▸ **TEXT SEGMENT**:
——

Studio album by Dolorean
- Released: February 20, 2007
- Genre: Indie rock
- Label: Yep Roc

Dolorean chronology
| Violence in the Snowy Fields (2004) | You Can't Win (2007) | The Unfazed (2011) |

= You Can't Win (album) =

You Can't Win is the third full-length by Dolorean, released in 2007 on Yep Roc Records. The album was largely well received by professional critics, and met with positive reviews in Q and Uncut.

==History==
===Production===
On a post on Yep Roc's Website, frontman Al James wrote "Neil Young used to book studio time and shows for himself and Crazy Horse without rehearsing new songs with the band." James booked several shows and several subsequent dates in a recording studio as a result. "The performances were raw, passionate, and loose - everything that we hadn't been able to capture on previous recordings." Beyond Dolorean, Emil Amos of Holy Sons also contributed guitar.

===Release and reception===

You Can't Win was released on February 20, 2007 on Yep Roc. That year it would come out as a digital download, a CD, and a vinyl LP. The album was largely well received by professional critics, and met with positive reviews in Q and UnCut.

——

▸ **RECORDED DATA**:
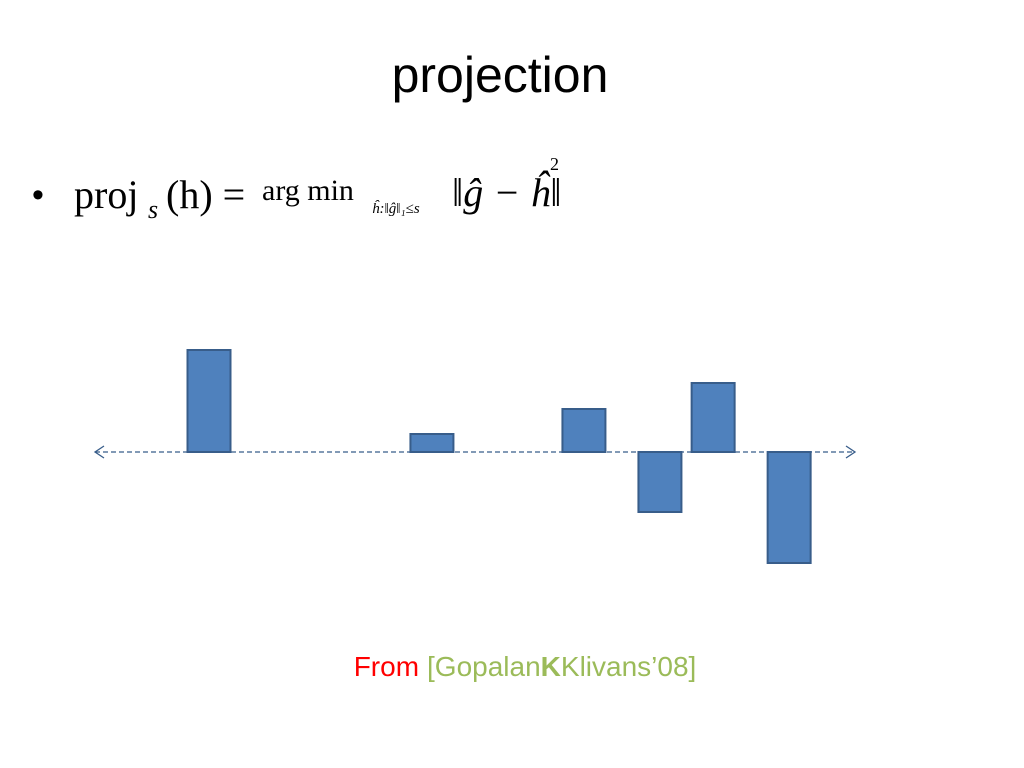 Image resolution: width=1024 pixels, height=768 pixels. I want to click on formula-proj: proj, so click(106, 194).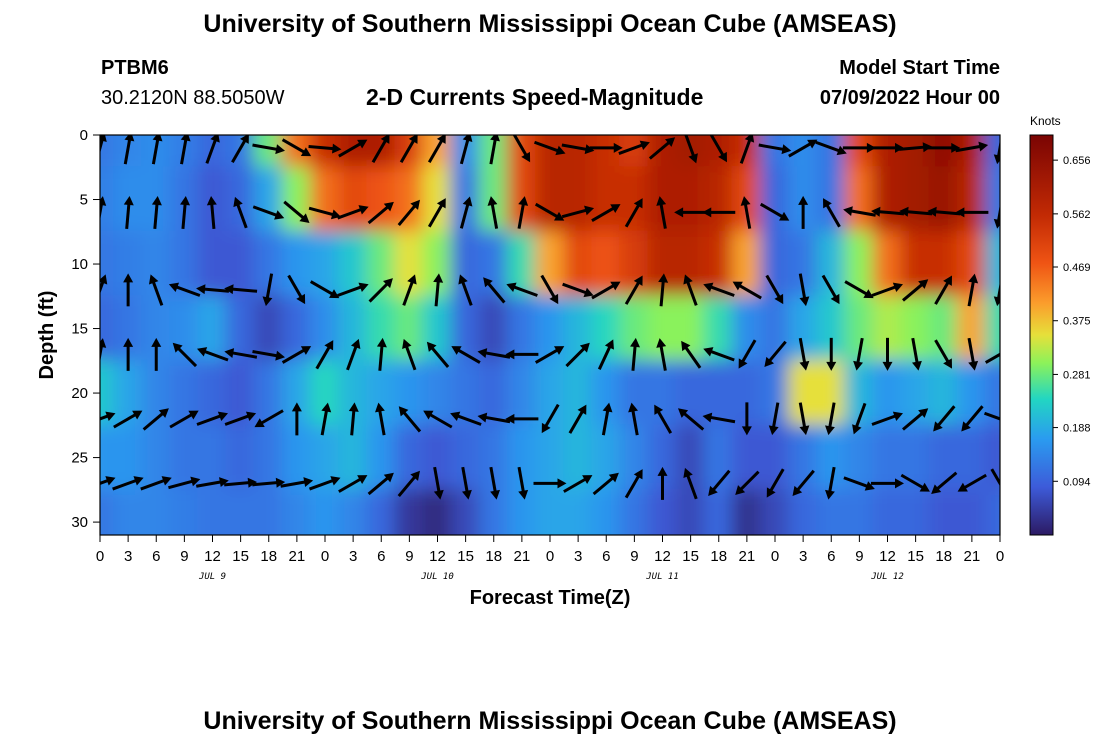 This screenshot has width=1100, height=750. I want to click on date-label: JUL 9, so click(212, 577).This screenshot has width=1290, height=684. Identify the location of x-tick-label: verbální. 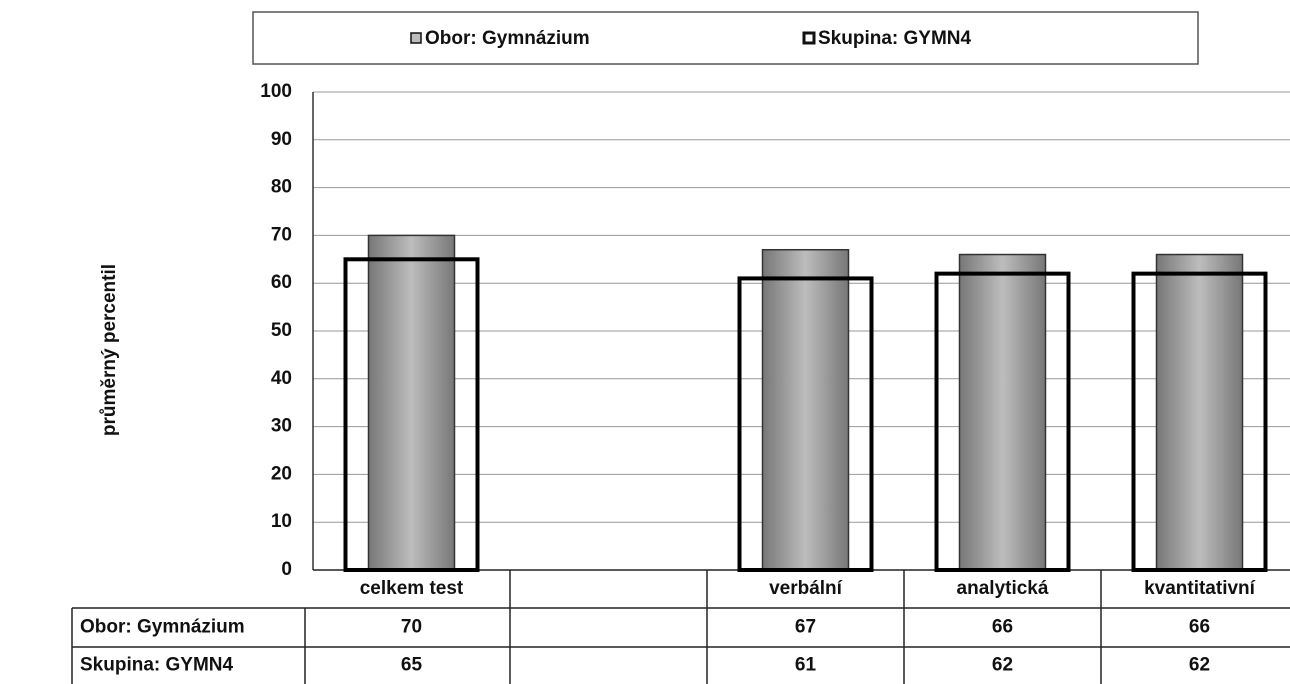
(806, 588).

——

From the article on You Can't Win, copy out the passage between "Dolorean chronology" and "also contributed guitar.", inclusive, swapping in "his backing band" for "Crazy Horse".

▸ **EXERCISE RESULT**:
Dolorean chronology
| Violence in the Snowy Fields (2004) | You Can't Win (2007) | The Unfazed (2011) |

= You Can't Win (album) =

You Can't Win is the third full-length by Dolorean, released in 2007 on Yep Roc Records. The album was largely well received by professional critics, and met with positive reviews in Q and Uncut.

==History==
===Production===
On a post on Yep Roc's Website, frontman Al James wrote "Neil Young used to book studio time and shows for himself and his backing band without rehearsing new songs with the band." James booked several shows and several subsequent dates in a recording studio as a result. "The performances were raw, passionate, and loose - everything that we hadn't been able to capture on previous recordings." Beyond Dolorean, Emil Amos of Holy Sons also contributed guitar.